The acute electrophysiological study provides useful information on the optimal parameters and dynamic range of the optic nerve stimulation. However, the threshold and response properties may change after long-term implantation of the stimulating electrodes into the optic nerve, which results from the displacement of the electrodes, tissue damage induced by the electrode implantation and electrical stimulation, and encapsulation of the electrodes.

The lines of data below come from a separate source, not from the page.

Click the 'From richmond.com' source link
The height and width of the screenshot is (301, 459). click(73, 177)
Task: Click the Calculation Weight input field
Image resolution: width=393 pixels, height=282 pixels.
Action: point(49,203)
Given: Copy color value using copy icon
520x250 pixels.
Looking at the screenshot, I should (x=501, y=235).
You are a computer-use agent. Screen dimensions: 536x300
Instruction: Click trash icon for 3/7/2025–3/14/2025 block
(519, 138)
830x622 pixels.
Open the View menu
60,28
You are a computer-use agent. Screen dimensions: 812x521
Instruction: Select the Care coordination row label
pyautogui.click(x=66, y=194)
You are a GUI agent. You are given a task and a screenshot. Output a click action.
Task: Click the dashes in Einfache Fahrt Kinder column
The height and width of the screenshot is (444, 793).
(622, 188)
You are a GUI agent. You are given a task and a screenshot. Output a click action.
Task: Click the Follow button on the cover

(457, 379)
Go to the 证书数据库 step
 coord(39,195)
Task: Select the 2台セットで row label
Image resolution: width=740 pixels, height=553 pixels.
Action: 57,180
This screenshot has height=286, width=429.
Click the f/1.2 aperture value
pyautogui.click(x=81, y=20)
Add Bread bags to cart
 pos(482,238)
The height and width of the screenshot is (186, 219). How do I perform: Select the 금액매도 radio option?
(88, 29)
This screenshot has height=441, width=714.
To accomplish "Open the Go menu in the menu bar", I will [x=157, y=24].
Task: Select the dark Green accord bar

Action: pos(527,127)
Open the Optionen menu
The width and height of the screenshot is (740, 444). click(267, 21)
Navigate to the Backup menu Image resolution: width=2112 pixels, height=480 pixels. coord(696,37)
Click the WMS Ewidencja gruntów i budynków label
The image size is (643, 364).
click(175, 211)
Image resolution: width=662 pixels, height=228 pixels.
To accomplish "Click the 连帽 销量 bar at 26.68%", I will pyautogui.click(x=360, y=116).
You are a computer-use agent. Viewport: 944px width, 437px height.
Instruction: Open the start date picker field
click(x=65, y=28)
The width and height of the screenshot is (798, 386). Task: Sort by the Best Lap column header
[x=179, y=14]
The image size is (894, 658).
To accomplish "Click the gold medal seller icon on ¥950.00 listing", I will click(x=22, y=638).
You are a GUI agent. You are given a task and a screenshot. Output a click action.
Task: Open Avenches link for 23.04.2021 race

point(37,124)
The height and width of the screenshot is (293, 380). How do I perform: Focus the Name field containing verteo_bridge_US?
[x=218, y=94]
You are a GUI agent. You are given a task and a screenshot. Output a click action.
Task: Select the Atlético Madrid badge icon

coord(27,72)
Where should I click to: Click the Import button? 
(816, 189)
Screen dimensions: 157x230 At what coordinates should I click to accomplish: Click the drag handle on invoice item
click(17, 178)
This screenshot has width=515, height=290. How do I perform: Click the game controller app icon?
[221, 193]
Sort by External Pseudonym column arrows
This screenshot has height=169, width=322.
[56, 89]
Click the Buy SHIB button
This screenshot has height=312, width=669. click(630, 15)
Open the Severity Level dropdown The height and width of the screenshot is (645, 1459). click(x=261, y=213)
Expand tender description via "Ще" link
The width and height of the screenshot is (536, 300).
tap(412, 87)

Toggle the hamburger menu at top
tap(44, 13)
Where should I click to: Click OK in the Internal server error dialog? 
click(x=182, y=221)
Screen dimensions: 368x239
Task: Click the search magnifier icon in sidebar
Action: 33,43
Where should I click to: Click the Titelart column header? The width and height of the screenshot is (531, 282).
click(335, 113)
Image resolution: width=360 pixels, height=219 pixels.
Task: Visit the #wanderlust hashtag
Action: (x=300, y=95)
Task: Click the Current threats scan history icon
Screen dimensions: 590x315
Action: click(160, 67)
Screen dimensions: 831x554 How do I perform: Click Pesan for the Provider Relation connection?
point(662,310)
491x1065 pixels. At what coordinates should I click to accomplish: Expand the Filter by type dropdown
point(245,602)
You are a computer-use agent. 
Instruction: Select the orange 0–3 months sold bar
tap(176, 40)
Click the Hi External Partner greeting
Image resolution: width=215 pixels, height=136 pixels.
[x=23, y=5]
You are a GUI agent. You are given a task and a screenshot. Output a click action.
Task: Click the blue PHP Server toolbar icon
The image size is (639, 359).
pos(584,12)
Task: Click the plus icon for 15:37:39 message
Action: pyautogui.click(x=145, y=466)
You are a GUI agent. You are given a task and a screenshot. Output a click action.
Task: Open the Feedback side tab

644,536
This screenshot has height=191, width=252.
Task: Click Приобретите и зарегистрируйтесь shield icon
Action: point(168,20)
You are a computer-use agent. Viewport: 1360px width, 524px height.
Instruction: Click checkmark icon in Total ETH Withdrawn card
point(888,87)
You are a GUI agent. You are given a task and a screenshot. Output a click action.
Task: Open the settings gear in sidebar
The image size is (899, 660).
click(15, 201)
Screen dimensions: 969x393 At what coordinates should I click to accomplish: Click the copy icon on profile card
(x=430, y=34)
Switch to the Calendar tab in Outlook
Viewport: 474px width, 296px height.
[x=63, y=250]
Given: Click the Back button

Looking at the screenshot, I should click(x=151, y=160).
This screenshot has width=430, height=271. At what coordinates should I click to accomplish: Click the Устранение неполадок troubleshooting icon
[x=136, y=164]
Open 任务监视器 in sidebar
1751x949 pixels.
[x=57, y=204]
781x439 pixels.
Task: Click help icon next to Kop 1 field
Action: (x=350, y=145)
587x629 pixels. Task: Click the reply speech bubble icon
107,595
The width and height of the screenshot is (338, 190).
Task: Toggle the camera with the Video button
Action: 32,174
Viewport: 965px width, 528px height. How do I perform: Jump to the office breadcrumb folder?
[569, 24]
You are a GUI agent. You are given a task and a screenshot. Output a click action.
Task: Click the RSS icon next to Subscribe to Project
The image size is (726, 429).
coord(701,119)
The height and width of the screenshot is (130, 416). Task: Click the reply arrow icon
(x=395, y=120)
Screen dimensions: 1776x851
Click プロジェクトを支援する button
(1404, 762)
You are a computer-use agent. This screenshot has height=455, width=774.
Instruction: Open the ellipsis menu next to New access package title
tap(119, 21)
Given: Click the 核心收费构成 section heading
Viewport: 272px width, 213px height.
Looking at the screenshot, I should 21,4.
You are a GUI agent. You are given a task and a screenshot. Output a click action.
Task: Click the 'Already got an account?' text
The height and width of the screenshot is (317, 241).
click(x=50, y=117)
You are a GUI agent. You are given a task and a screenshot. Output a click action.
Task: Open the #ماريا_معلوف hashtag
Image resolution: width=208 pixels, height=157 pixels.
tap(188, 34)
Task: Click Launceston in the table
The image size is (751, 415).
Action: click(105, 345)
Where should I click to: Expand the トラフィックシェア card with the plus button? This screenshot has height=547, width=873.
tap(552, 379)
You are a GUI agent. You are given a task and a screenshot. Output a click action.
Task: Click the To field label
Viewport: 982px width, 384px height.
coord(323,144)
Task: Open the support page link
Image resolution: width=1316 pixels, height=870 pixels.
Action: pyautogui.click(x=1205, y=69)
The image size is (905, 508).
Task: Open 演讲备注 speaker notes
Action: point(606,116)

Thus, a long-term evaluation of the optic nerve stimulation should be performed in a future study.

The advantages of the visual prosthesis based on optic nerve stimulation include possible coverage of the whole visual field, not requiring intraocular surgery and not disturbing retinal tissues; however, this approach still needs to overcome many obstacles, including selective stimulation of optic nerve fibers with limited number of electrodes, reducing the optic nerve damage caused by implantation of electrodes, and so on.

In conclusion, our study demonstrates that intraorbital optic nerve stimulation by penetrating electrodes can evoke visual cortical responses with low charge density thresholds. Response properties of EEPs suggest that short-duration symmetrical cathode-first biphasic pulses of current with low frequencies are more efficacious in eliciting electrophysiological responses at visual cortex than other stimulation waveforms. Further investigations are underway, including improvement of surgical techniques, stimulation selectivity with reduced electrode size in an array, intraorbital optic nerve stimulation in other animal models, and long-term evaluation of this approach.